India – heralded by the International Monetary Fund as an “elephant starting to run” – now makes up 15% of global growth, fueled by reforms, foreign investment and strong domestic demand. And it’s set to pass Japan and Germany to become the world’s third-largest economy by 2030, according to estimates from HSBC.
Even so, the nation faces risks from international trade wars and high oil prices. And the World Economic Forum’s Global Competitiveness Report 2018 shows scope for further reform: while India ranks 58th out of 140 in the overall index, it’s behind China and Russia, and slips to 75th when assessed for labour-market efficiency.
“India’s economy has enormous potential,” Shilan Shah, a senior economist at Capital Economics told the World Economic Forum in an interview. “Over the longer term the challenges are very much on the reform front, the labour market is still very dysfunctional and there hasn’t been much evidence that the government wants to tackle that.”
To spur the economy, Narendra Modi’s government has already reformed monetary policy, introduced a new banking code, as well as a goods and services tax to bolster internal trade, and taken steps to improve the business climate.
One of the most effective measures has been the introduction of one tax rate for all of India’s states, creating one internal market, Shah said, while another is the action taken to restore confidence in the banking sector. He identified structural rigidities and bureaucracy in the labour market as key barriers going forward.
“India needs to reinvigorate reform efforts to keep the growth and jobs engine running,” said Ranil Salgado, the IMF’s head of India. A “reform and streamlining of the complicated web of labour laws” could help bolster growth, he said.
The scope for improvement is further underscored by much lower per-capita income – about $2,000 per year – than that of other large emerging economies.
In the Global Competitiveness Report, corruption was considered the key barrier to business in India, followed by difficulty accessing finance and high tax rates. This is also highlighted in the IMF report, which cited complex business regulations, lengthy litigation, corruption and bureaucracy as obstacles.
Shah told the Forum the government had made a “great deal of progress” in tackling corruption and said that was among the reforms that had helped the economy to grow “on a more durable basis”.
Modernizing labour laws would be helpful for the future, he said, an idea underscored by the IMF, which said outdated regulations currently prevent firms from expanding and can push economic activity into the informal and unregulated parts of the economy.

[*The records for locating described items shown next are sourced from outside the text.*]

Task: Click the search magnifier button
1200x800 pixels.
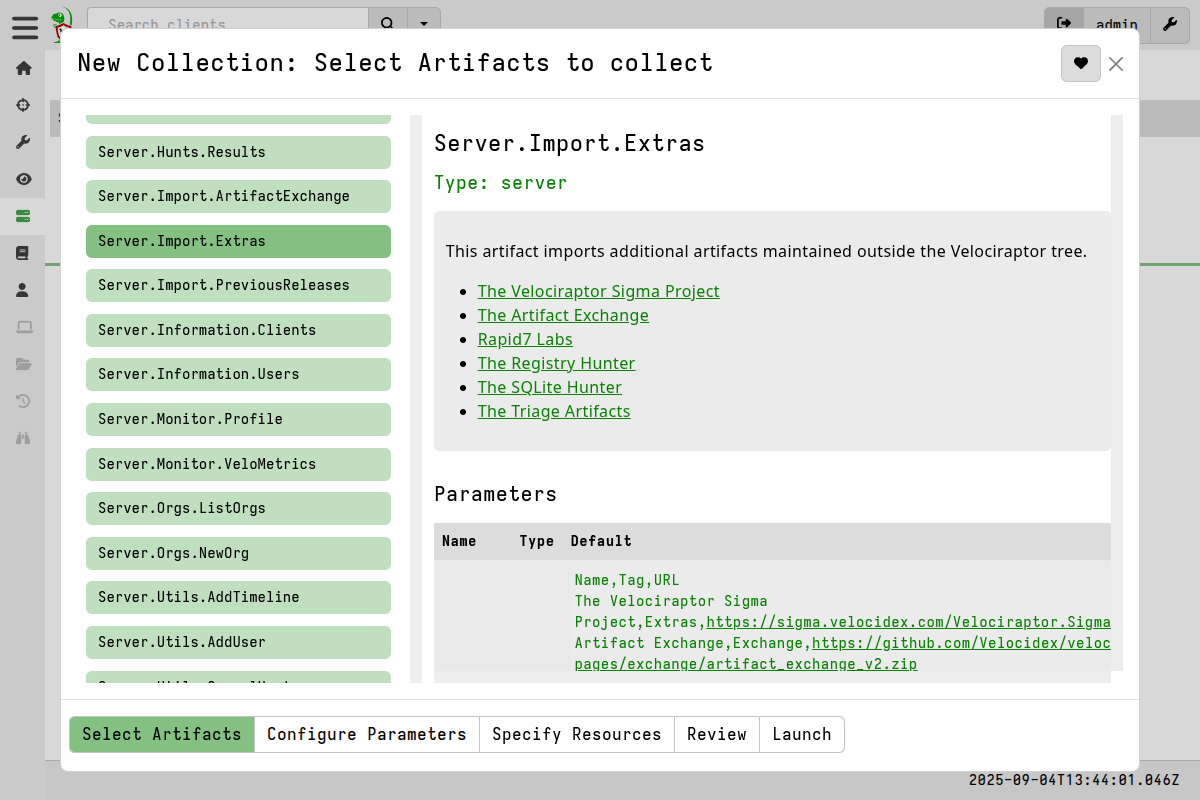Action: 388,24
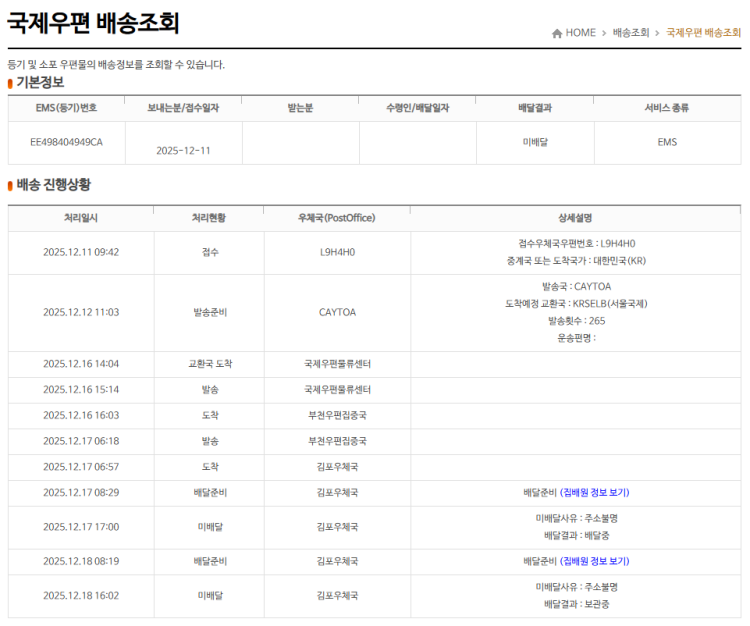This screenshot has height=626, width=750.
Task: Click the 상세설명 column header
Action: click(x=575, y=218)
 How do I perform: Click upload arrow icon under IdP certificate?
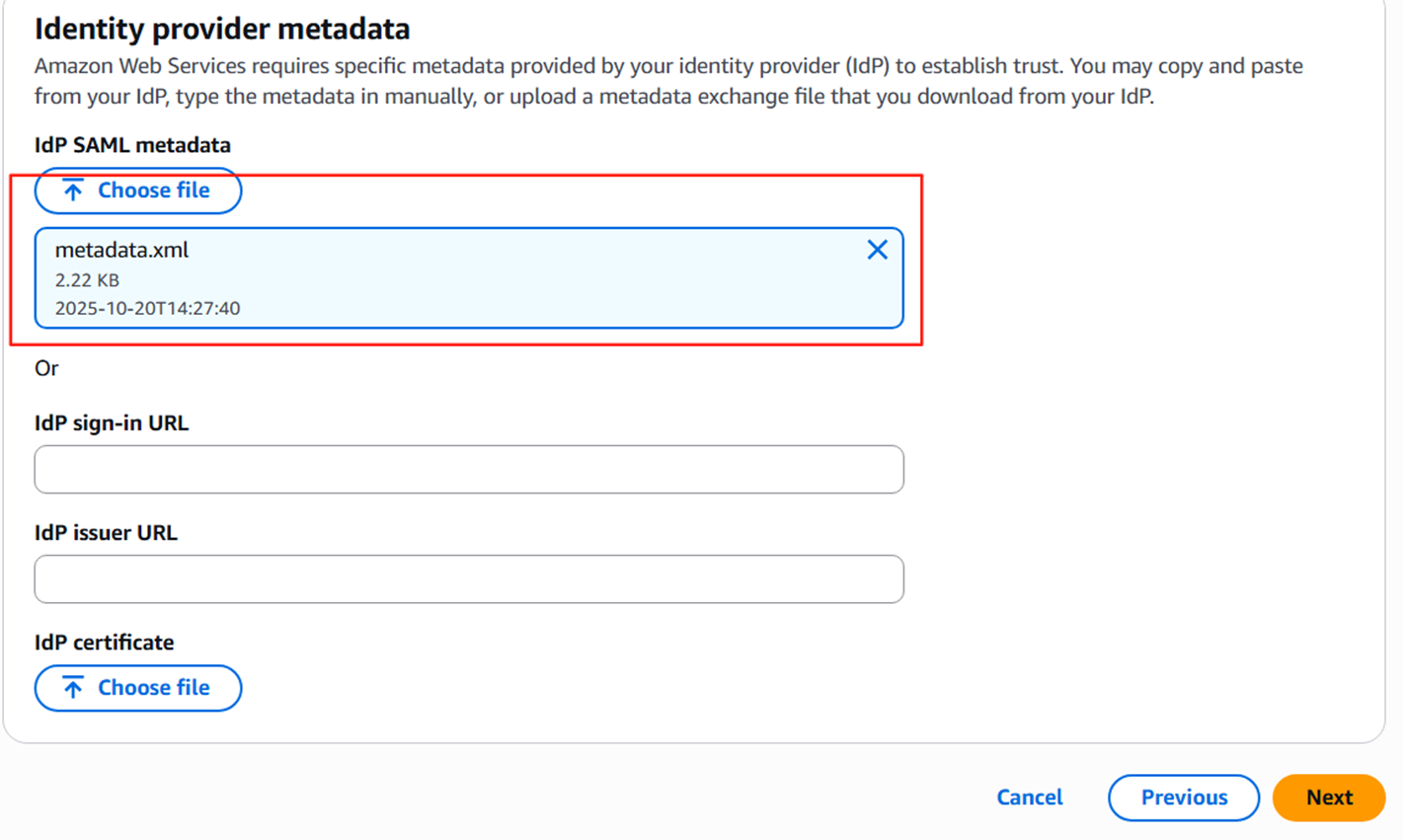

And those rigidities make it harder for women to join the workforce, with female participation among the lowest in the region. The Forum’s 2017-2018 Global Competitiveness Index ranked India 129th out of 136 in its sub index measuring female participation in the labour force.
Despite these challenges, India still enjoys robust growth and the nation’s central bank forecasts gross domestic product will expand 7.4% in the fiscal year ending in 2019 and 7.5% the year after. Capital Economics predicts longer-term the economy will continue to grow at 7.5% a year, should policies continue to go in the right direction.
HSBC estimates the nation’s economy will be $5.9 trillion in 2030, the world’s third largest after China and the US.
“India’s economy has enormous potential, given its population size, and the fact that it is still relatively small in terms of per capita size,” Capital Economics’ Shah told the Forum. “It’s now beginning to grow very quickly.”